La donation magmatique et non pas figurative n’est un approfondissement de la mise en lumière de l’altération par duplication tel que par exemple l’a accompli Cécile Babiole, reprenant le principe d’Alvin Lucier, maints fois expérimentés (vidéo, copie de fichier, instagramm etc) dans Copies non conformes. Cécile Babiole se situe par ce travail dans la mise en question de la duplication de l’immatérialité numérique. Elle fait ressortir un caractère de la technique, elle interroge son propre processus. Comme Alvin Lucier le fit avec l’enregistrement sonore.

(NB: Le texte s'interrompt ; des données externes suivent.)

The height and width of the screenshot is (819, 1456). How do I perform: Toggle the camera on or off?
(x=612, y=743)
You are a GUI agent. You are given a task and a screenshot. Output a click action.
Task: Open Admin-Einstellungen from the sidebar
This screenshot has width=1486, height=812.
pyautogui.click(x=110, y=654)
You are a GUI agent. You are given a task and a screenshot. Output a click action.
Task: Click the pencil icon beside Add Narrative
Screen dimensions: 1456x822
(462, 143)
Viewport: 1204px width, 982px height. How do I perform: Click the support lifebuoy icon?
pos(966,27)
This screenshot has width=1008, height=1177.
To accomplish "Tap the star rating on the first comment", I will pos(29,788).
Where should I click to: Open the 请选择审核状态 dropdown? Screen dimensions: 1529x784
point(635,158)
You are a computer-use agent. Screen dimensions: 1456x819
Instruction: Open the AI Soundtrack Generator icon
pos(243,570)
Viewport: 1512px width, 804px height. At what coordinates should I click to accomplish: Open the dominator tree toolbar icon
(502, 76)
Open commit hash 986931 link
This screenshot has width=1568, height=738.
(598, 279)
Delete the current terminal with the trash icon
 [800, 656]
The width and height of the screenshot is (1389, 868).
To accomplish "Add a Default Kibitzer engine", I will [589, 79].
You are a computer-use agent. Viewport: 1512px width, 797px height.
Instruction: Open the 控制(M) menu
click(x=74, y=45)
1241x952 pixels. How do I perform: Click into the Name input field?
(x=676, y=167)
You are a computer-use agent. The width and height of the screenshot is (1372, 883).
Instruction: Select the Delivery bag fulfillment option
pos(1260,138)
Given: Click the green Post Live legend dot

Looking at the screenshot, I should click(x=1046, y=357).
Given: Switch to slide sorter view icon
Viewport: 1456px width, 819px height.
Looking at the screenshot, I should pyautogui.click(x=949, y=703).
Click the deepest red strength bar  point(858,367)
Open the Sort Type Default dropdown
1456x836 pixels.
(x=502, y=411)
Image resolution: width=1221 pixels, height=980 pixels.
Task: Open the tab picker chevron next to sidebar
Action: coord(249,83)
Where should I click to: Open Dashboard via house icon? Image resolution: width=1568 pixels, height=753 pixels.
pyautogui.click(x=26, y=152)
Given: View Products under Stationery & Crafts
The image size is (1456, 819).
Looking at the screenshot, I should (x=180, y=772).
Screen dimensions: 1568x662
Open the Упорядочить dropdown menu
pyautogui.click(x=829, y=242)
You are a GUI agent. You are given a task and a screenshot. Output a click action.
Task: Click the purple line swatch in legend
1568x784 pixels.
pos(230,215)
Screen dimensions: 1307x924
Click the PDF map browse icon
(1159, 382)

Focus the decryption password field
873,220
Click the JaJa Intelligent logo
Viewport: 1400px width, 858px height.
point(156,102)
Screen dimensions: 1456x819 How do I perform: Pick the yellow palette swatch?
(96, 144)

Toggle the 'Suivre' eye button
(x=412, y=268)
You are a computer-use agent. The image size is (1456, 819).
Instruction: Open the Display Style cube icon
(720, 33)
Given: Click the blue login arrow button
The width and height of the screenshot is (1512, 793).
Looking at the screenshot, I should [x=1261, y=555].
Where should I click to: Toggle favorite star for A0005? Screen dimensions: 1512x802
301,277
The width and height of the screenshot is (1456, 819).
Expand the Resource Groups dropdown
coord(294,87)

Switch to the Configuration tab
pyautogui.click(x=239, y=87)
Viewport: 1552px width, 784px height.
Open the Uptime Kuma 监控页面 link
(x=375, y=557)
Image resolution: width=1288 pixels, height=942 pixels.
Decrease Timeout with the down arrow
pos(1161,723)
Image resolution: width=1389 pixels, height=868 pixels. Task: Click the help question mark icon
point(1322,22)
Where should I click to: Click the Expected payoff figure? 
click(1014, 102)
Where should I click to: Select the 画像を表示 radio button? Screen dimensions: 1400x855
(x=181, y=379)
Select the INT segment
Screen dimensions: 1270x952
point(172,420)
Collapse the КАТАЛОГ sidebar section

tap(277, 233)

La dissolution visible, copie après copie, et sa possibilité magmatique finale qui ne srait plus que la matérialité du médium et non plus le régime sémiotique de ce qui est écrit, ne se saisit pas réellement du temps, mais de la succession des états. 

 

Dans The kiss de Grégory Chatonsky, la donation magmatique n’est pas liée à une duplication, et n’interroge pas l’altération pouvant être produite par le principe de reconstitution 3D. Mais le magmatique est la profondeur même de la représentation et de sa trace archéologique : le temps.

La beauté très abstraite de The kiss tient à cela : cristal du temps en son intensité.